> [What needs to be done]: Only the lines from the one holding "Image resolution: width=1090" through the end of the records below are to be reproduced exactly, and pictures are to be omitted.

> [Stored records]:
== Segment start ==

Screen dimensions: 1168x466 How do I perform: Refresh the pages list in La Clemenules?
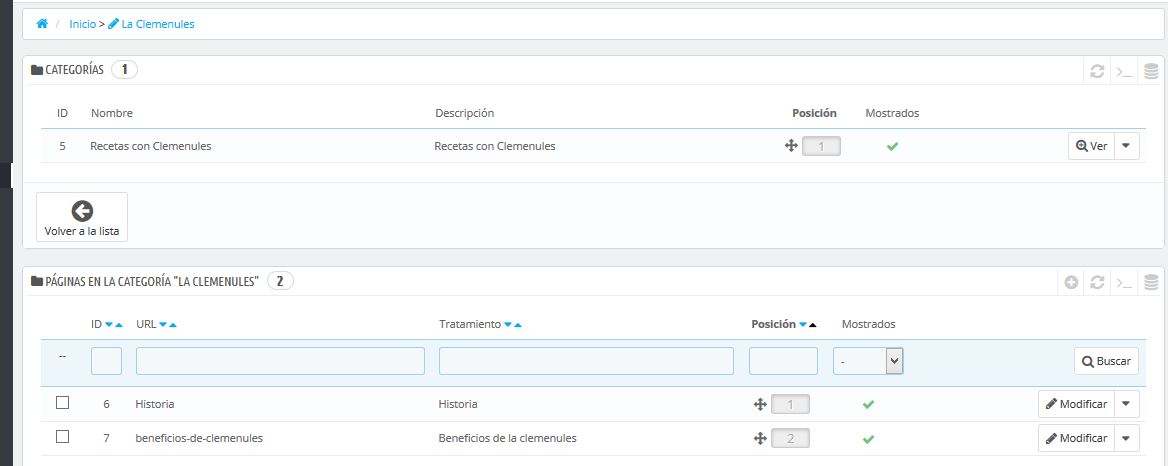[x=1097, y=283]
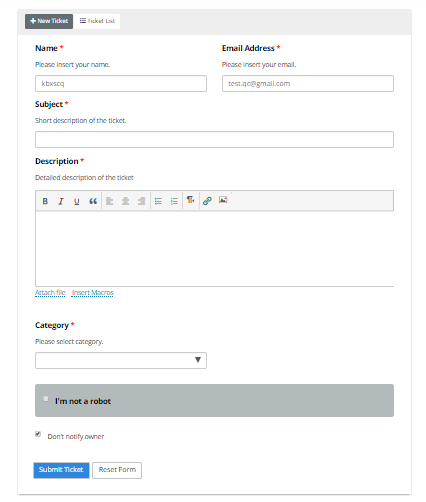Screen dimensions: 426x502
Task: Apply Bold formatting in description editor
Action: point(45,201)
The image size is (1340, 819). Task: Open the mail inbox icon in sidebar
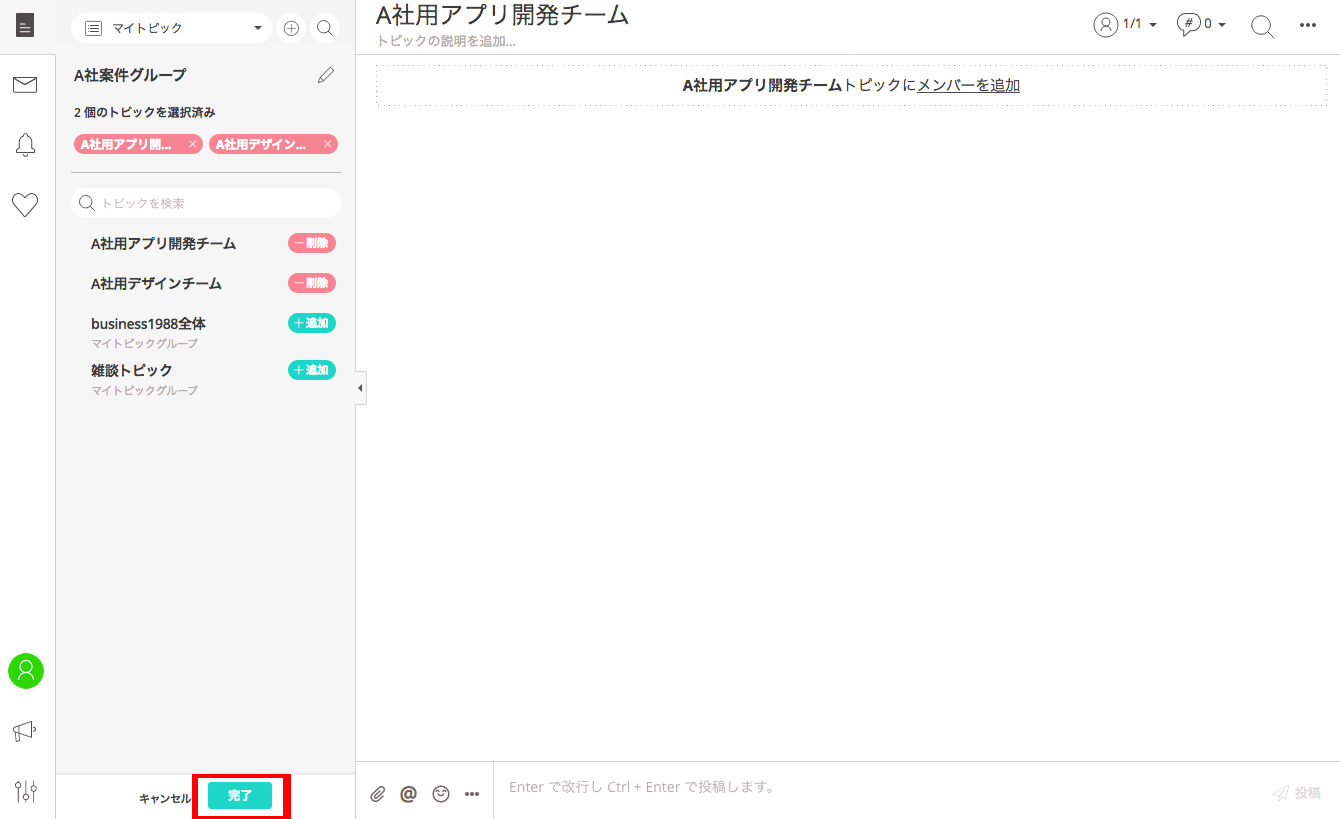(x=25, y=85)
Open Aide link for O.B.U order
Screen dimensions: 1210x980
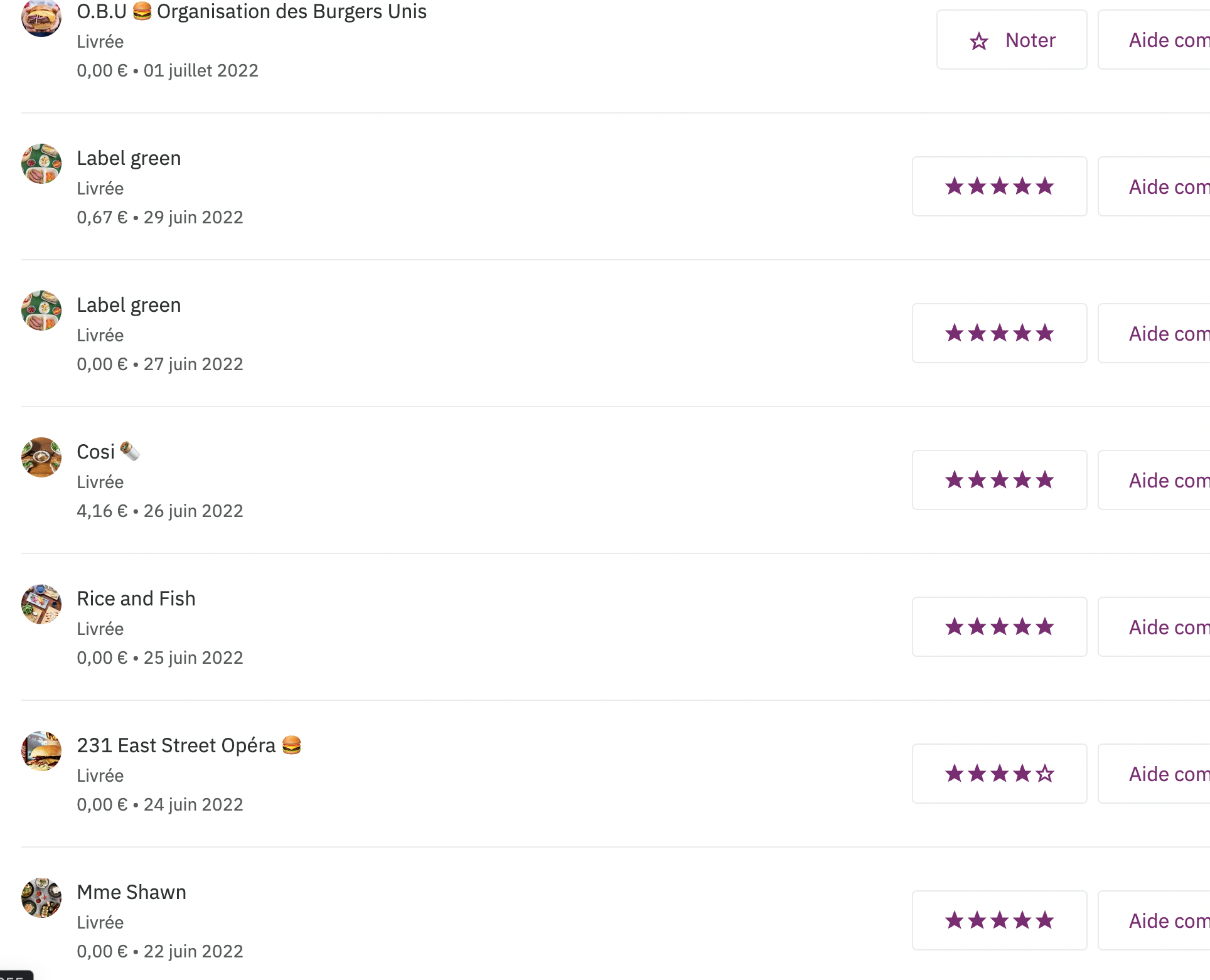click(1154, 40)
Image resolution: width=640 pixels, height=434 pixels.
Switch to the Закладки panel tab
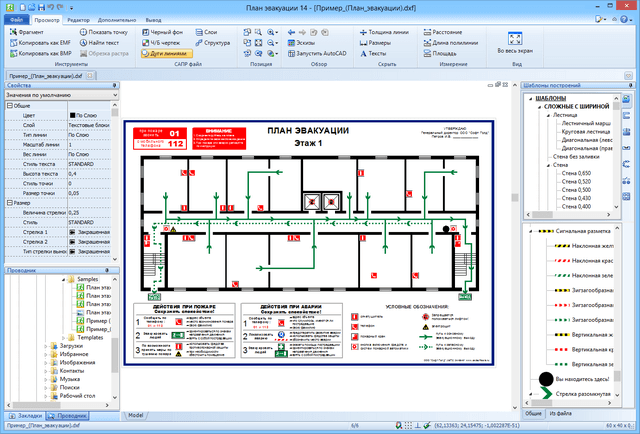24,414
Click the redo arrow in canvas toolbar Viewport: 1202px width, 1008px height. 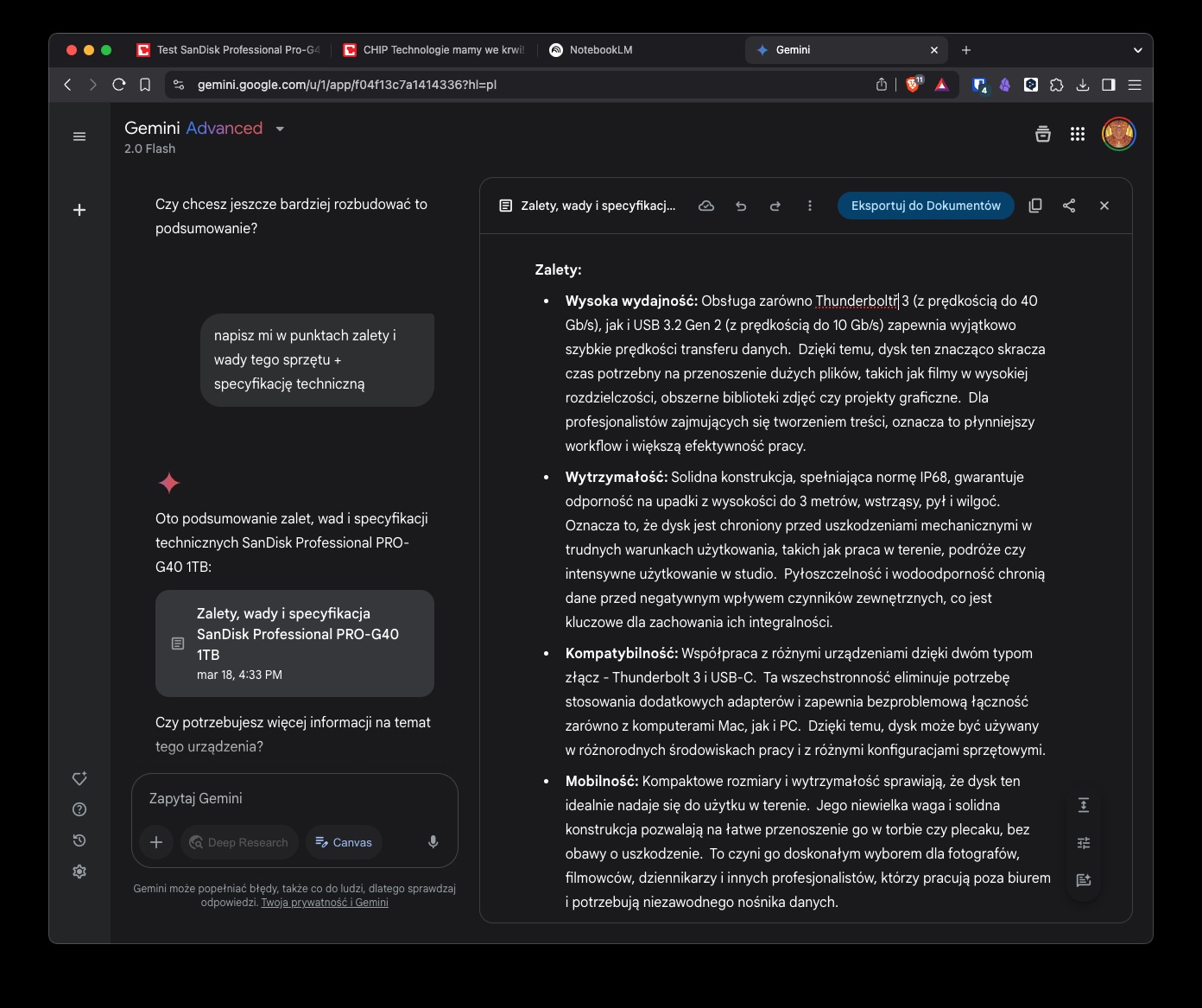click(775, 206)
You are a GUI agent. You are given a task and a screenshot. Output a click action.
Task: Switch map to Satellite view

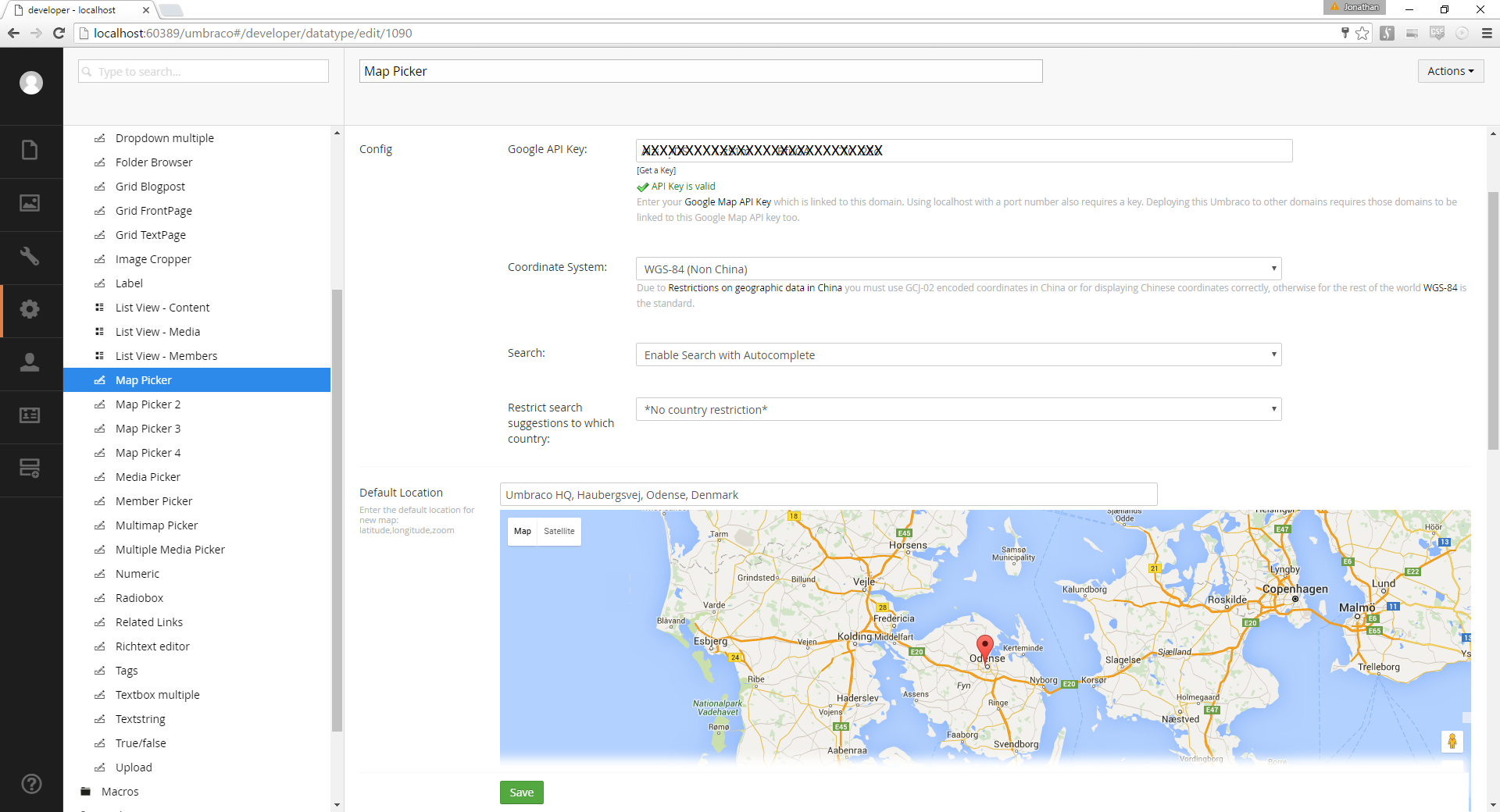(x=559, y=531)
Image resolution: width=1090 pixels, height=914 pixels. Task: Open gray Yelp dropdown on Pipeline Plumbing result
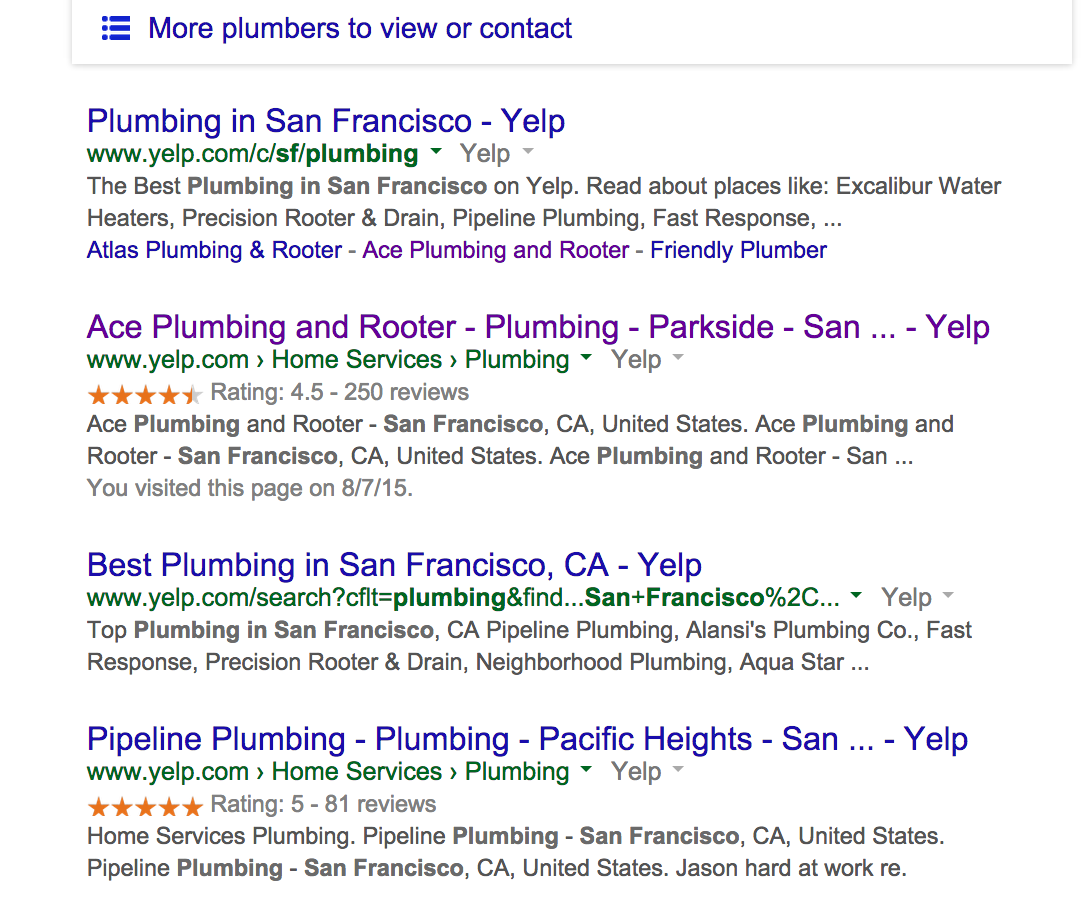click(x=678, y=771)
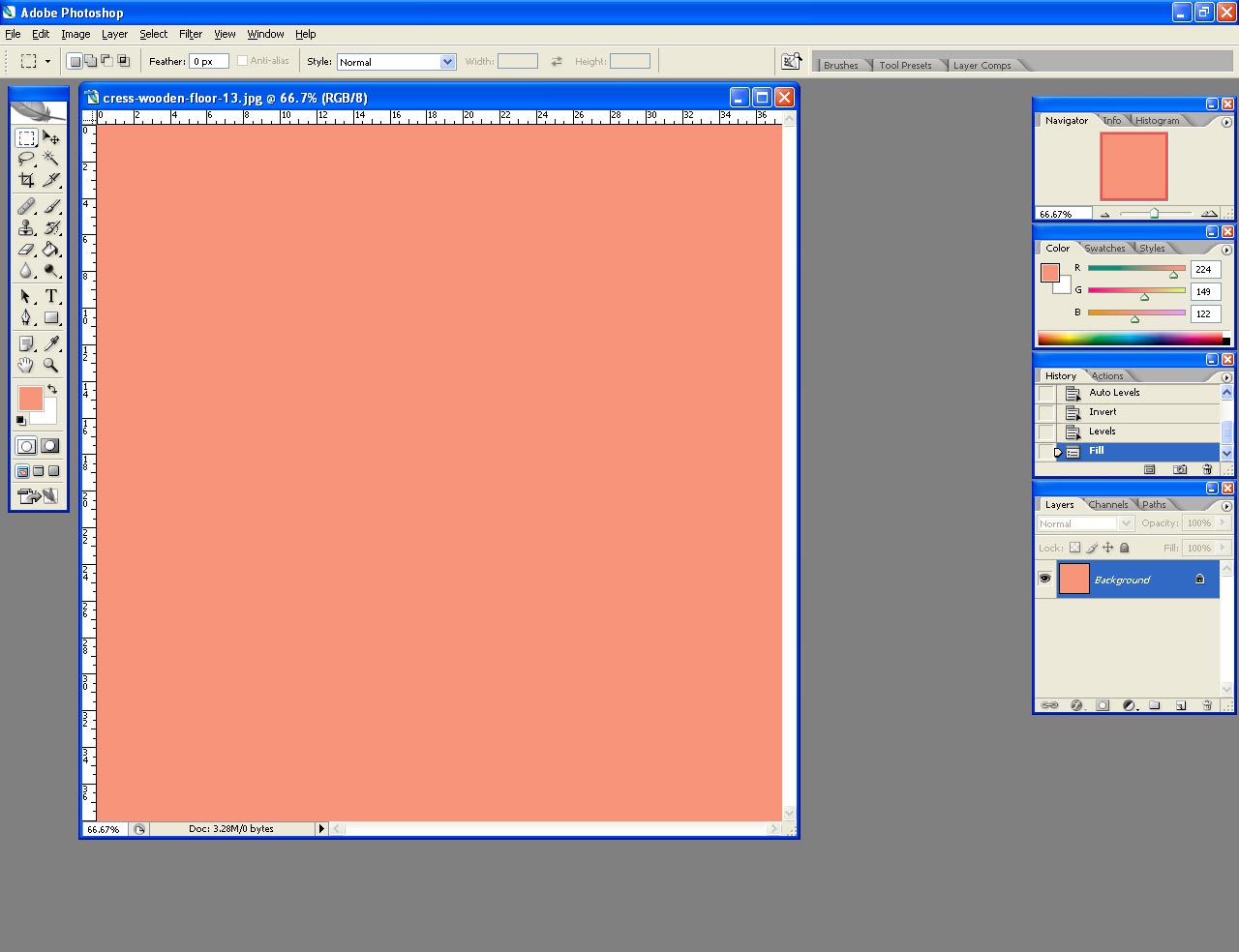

== Segment end ==

> [Written answer]:
Image resolution: width=1090 pixels, height=914 pixels. Task: Open gray Yelp dropdown on Pipeline Plumbing result
click(x=678, y=771)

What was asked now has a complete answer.